Finalmente debemos percibir que la globalización, con sus grandes ventajas, en cierto modo nos hace más vulnerables: una persona inconsciente o malvada puede causar daños en todo el planeta. Uno de los modos más eficaces de protegernos ante esa amenaza es la investigación: la ciencia nos ayuda a vencer la enfermedad, nos enseña a proteger la biodiversidad, dificulta la vida de los piratas informáticos, nos permite entender quiénes somos, pone ante nuestros ojos la magnitud de los desafíos a los que nos enfrentamos. Si reclamamos buena sanidad, buena educación o buenos sistemas de transporte, reclamemos también más inversión pública y privada que favorezca el avance del conocimiento científico.
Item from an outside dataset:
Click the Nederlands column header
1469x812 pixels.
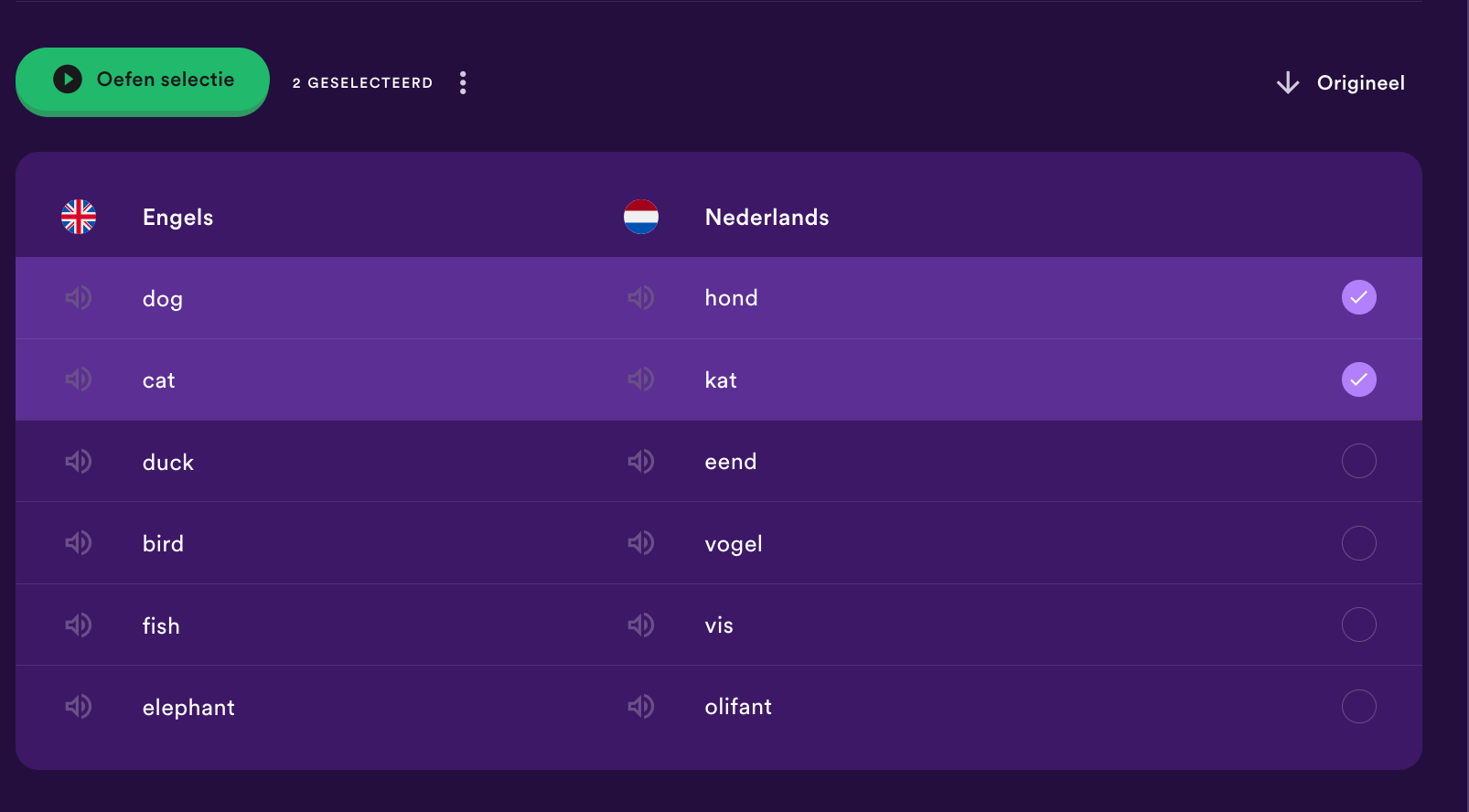767,218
Solidaridad, sinceridad, humildad, entender quién puede merecer nuestra confianza, apoyar la investigación. Si aprendemos esas lecciones, la próxima pandemia -o la crisis que llegue- nos encontrará mejor preparados. Nuestra respuesta será más rápida, certera y coordinada; no fallaremos a las personas más vulnerables.
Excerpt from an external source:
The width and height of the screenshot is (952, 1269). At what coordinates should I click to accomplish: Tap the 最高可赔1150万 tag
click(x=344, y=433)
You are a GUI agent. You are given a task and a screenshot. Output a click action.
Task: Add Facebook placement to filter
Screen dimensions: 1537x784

No resulta fácil que lo aprendido quede fijado en nuestra cabeza y en nuestro corazón. La fragilidad de nuestra memoria es mayor de lo que pensamos. Para mostrar esta idea, con frecuencia acudo a la historia de la tulipomanía o crisis de los tulipanes: me refiero a un periodo de euforia especulativa que comenzó en los Países Bajos en los años 30 del siglo XVII y luego se extendió a toda Europa. Como los tulipanes se pusieron de moda, su precio subía de modo constante. Surgieron entonces los especuladores que sólo compraban tulipanes para obtener ganancias de la venta posterior. Esta fue quizás la primera gran burbuja económica global, que produjo la ruina de muchos comerciantes. De modo sorprendente, llevamos casi 400 años sin aprender que la especulación produce burbujas y que tarde o temprano las burbujas estallan.
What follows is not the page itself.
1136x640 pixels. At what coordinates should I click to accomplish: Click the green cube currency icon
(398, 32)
La tulipomanía arruinó a los especuladores y algo similar ha ocurrido con las burbujas de los siglos posteriores. Pero las pandemias son más graves que las crisis especulativas: en éstas sólo salen perdiendo los codiciosos; en cambio, en las primeras sufre toda la sociedad. Quizás no seamos capaces de entender que la avaricia rompe el saco, pero es preciso que no olvidemos lo que el covid-19 nos ha enseñado de manera tan dolorosa durante los últimos meses.